Selain itu, ia mengungkapkan, animo masyarakat terhadap pendidikan berbasis agama terus meningkat. Ini menunjukkan, keberadaan madrasah dan sekolah swasta Islam semakin dibutuhkan. Menurutnya, pemerintah tidak boleh memandang sebelah mata kebutuhan masyarakat akan pendidikan agama sejak dini.
Terkait anggaran pendidikan nasional, Gus An’im menegaskan, meski secara aturan 20 persen APBN dialokasikan untuk pendidikan, realisasinya tidak sepenuhnya dinikmati sektor pendidikan umum maupun keagamaan.
Banyak kementerian dengan lembaga pendidikan internal yang turut menyerap anggaran tersebut.
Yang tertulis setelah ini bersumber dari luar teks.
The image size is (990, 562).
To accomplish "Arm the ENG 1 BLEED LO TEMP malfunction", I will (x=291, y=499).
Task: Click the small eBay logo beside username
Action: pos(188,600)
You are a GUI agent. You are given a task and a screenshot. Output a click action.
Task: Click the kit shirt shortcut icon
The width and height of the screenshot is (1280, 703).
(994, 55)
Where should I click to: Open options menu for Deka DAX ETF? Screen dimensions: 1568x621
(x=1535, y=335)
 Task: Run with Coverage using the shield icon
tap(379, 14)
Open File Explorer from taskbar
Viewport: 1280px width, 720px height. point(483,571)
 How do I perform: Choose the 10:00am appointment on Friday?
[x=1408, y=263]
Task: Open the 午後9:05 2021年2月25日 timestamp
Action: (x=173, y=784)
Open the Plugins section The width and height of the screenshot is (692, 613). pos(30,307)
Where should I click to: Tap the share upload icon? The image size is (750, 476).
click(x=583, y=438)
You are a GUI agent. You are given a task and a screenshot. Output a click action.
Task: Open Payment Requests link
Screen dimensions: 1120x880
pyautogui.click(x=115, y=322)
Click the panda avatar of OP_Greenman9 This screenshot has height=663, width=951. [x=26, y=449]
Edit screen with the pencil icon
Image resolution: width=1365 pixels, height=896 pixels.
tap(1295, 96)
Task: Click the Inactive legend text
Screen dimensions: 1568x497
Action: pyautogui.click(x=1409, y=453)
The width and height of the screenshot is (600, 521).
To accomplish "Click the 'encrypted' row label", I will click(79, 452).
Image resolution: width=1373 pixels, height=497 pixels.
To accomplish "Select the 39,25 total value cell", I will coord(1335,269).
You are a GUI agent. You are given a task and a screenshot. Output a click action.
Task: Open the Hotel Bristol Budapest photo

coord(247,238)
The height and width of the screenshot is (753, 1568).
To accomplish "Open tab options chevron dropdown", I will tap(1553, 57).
Seperti sekolah kedinasan di Kemendagri, Kemenhub, Kemenkeu, hingga Kementerian Pertahanan.
“Secara angka terlihat besar, tetapi pembagiannya sangat luas. Ini yang membuat banyak sektor, termasuk madrasah, masih kekurangan anggaran,” paparnya.
Melalui forum diskusi tersebut, Gus An’im menegaskan kembali komitmennya untuk memperjuangkan peningkatan kualitas pendidikan madrasah, termasuk kompetensi, regulasi, dan terutama kesejahteraan guru. Ia berharap lahirnya Dirjen Pesantren nantinya dapat menjadi pintu masuk penguatan anggaran dan implementasi kebijakan pendidikan keagamaan di Indonesia.